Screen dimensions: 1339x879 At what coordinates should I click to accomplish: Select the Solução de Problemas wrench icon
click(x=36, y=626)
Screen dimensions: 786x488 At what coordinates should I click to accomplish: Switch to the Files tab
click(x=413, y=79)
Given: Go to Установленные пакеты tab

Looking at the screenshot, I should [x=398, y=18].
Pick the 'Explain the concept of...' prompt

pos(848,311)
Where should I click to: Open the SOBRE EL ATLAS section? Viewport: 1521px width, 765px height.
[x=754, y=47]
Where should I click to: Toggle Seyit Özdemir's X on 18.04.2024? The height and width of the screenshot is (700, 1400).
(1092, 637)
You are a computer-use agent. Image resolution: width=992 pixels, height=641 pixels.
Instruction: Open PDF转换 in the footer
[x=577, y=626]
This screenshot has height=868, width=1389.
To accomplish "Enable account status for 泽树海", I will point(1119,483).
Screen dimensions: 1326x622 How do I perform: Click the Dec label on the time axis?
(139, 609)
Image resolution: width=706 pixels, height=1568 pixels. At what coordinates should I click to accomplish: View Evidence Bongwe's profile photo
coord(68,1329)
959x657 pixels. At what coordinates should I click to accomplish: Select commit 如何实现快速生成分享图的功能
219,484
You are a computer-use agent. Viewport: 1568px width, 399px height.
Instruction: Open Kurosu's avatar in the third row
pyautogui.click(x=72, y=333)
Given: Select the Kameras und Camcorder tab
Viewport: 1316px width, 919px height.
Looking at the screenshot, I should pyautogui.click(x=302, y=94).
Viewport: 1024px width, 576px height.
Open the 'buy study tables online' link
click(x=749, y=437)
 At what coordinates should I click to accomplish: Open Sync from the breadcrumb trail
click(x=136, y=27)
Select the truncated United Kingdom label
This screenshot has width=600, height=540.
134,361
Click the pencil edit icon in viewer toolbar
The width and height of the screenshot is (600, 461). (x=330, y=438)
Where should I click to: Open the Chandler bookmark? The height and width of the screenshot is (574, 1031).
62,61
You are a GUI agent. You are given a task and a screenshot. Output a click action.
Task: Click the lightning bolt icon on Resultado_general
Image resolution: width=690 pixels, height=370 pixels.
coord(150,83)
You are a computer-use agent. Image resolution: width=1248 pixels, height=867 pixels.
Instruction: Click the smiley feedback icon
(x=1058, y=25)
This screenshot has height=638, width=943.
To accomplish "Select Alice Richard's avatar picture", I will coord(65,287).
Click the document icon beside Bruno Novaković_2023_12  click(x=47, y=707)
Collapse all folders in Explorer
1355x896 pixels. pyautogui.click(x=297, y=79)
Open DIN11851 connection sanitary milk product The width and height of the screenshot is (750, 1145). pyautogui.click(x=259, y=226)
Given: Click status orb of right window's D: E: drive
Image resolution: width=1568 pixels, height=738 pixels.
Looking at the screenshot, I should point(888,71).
--
■ **What is being asked**:
Which of the lines above carry the string "will"? Copy every one.

■ **Completed exercise**:
To accomplish "Enable account status for 泽树海", I will point(1119,483).
To accomplish "Select Alice Richard's avatar picture", I will coord(65,287).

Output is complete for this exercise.